Sarah loves all things organic… Her soul is fed by a good challenge, coffee & old dusty stuff with potential. She meddles in all things artistic… but adores photographing people (you can find her work here)… She is a mother x 3 and a wife to a wonderfully creative type. Former avid blogger… gone hotwheels racer and baby chaser…

 

Growth in Change: Letting Go

It was slow as molasses…yes in January…  A change that came out of nowhere and yet… over much time and many discussions, in retrospect, my husband and I should of known what was coming…

God wanted to do something different than we had planned… Damn. It. All.

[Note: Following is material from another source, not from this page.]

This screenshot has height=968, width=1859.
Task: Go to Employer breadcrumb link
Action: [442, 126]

I am not a risk taker by nature. I am loyal, responsible & calculated and I married a man who is equally conscious, reliable and planned. Together for nearly 8 years we lived together happily buying and selling homes, living within our means, wanting for nothing, sharing and enjoying all that we had, the best we knew how…  It was a good life.

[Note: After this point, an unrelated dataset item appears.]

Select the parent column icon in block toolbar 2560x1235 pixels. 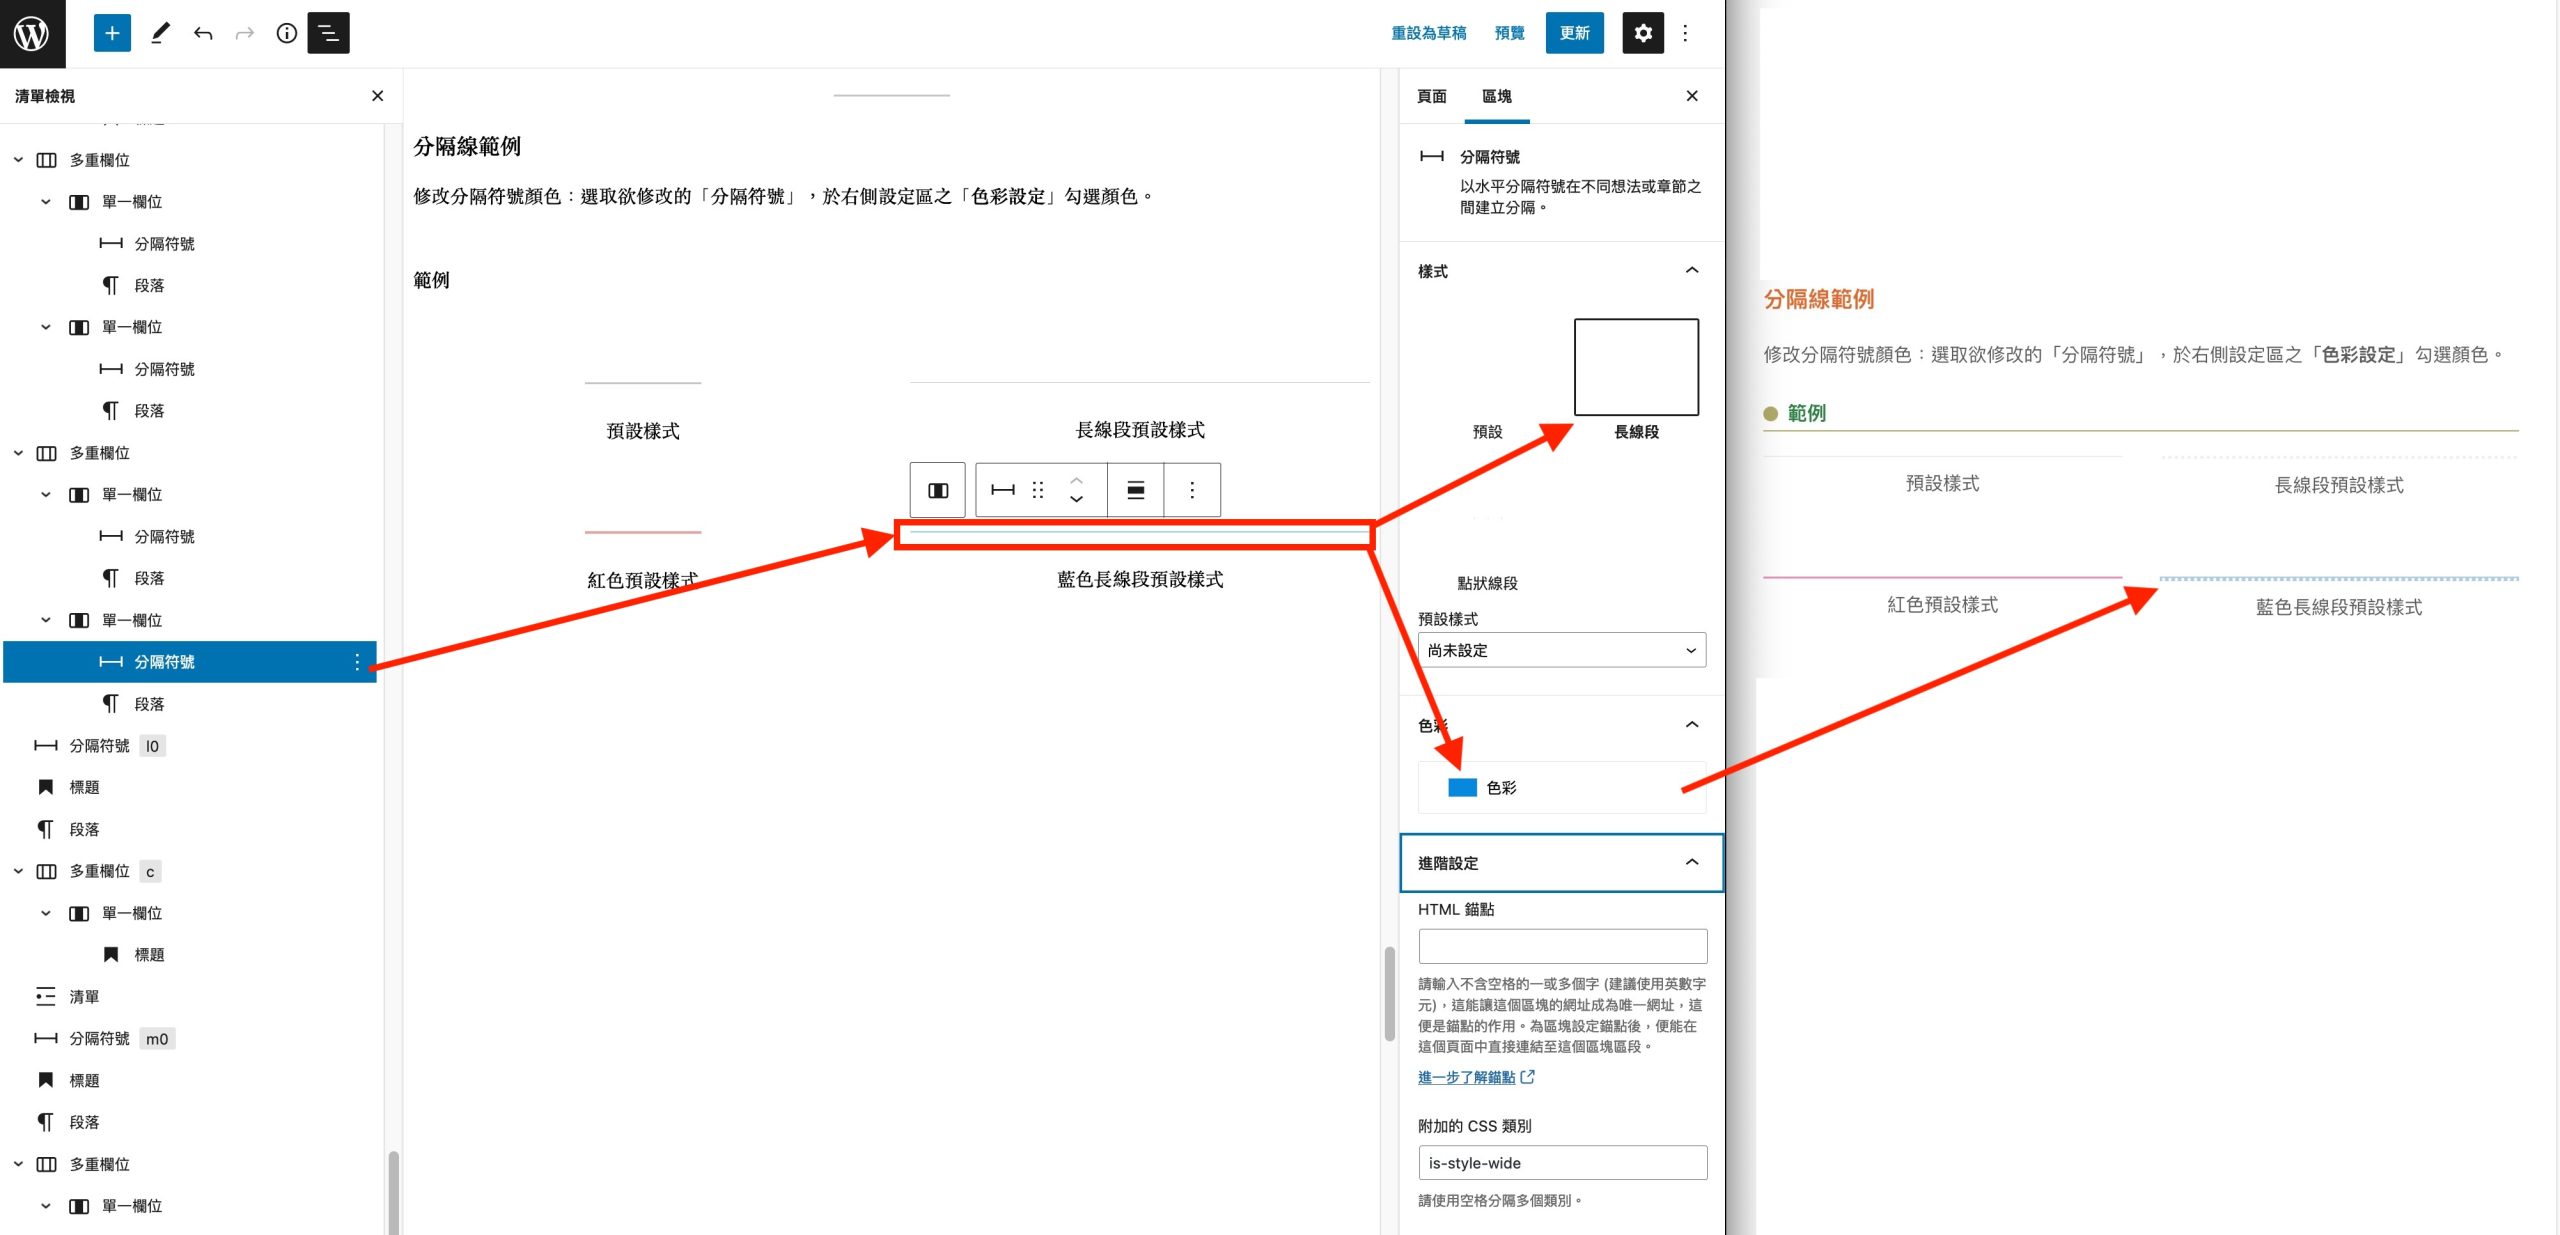[x=938, y=490]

We remodeled our craftsman house (read: 2200 sq ft beauty with 3 car garage) in Pasadena, Ca… and as we moved back in… in to a much larger, better planned out space… I kept finding myself wanting to purge… and purge more of the things we did not use regularly… I didn’t really think much of it as it happened but gradually it became obvious… we had plenty of space to store things… and few things to store…

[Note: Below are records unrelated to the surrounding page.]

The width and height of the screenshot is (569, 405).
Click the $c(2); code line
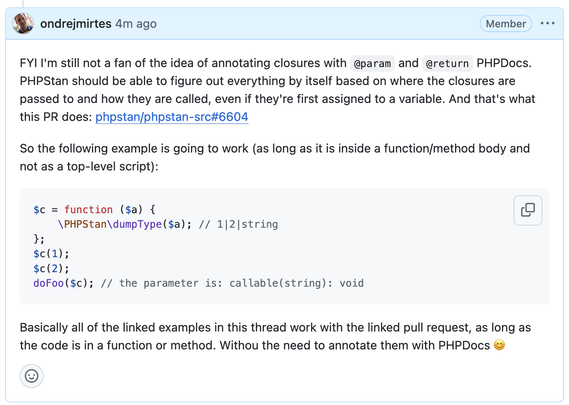click(x=51, y=269)
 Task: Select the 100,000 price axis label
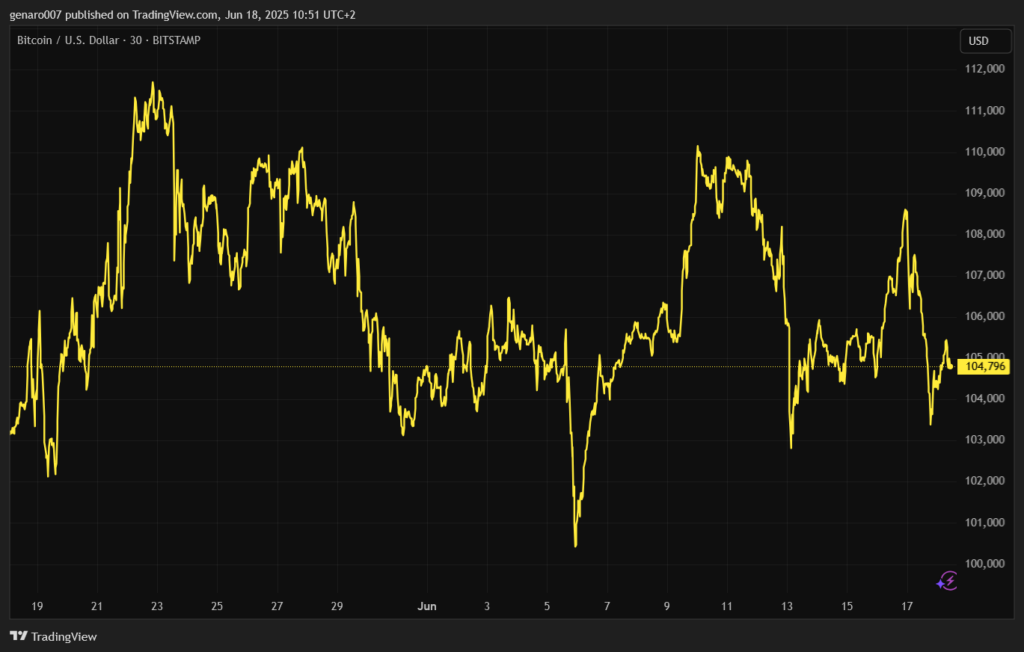tap(984, 564)
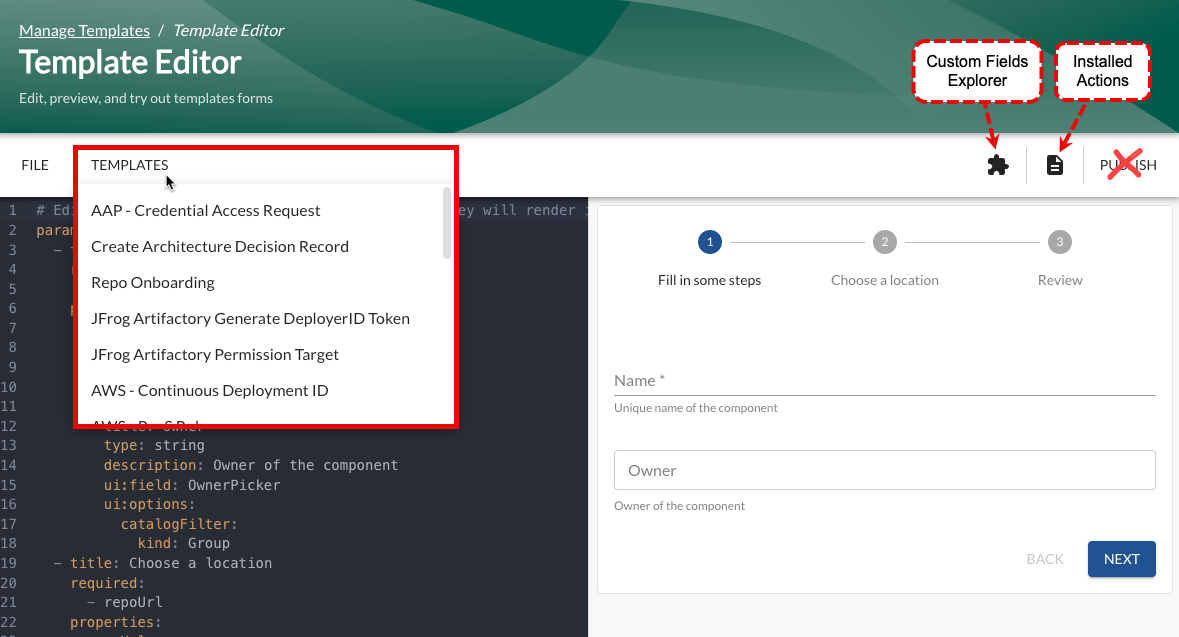
Task: Select the Repo Onboarding template
Action: (x=153, y=282)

A few months later, during my husbands sabbatical from pastoral work, my sweet but entirely burned out husband, and I began to do some soul searching… and real questioning… you know the kind that starts with “Do I really have a need for 15 pairs of jeans?” and moves to “How can I be a good steward of  today, Lord?” and “God how can you heal my soul?” and “What do we really value & desire?” and maybe even “God help us to dream..” … My husband also took a motorcycle training class… we tried to connect with others… but made very few connections, after many attempts…

In this space there was much hurt, more loneliness and layers and layers of disappointment in people who were called to care for others, but did not care for me…

So we prayed. And prayed. And at the end of my husband’s sabbatical we agreed that we needed to begin a conversation with the church about what we believed God had done and was doing… Quite honestly, he wasn’t sure exactly WHAT God was calling us to but he was pretty certain it was NOT his current position/job…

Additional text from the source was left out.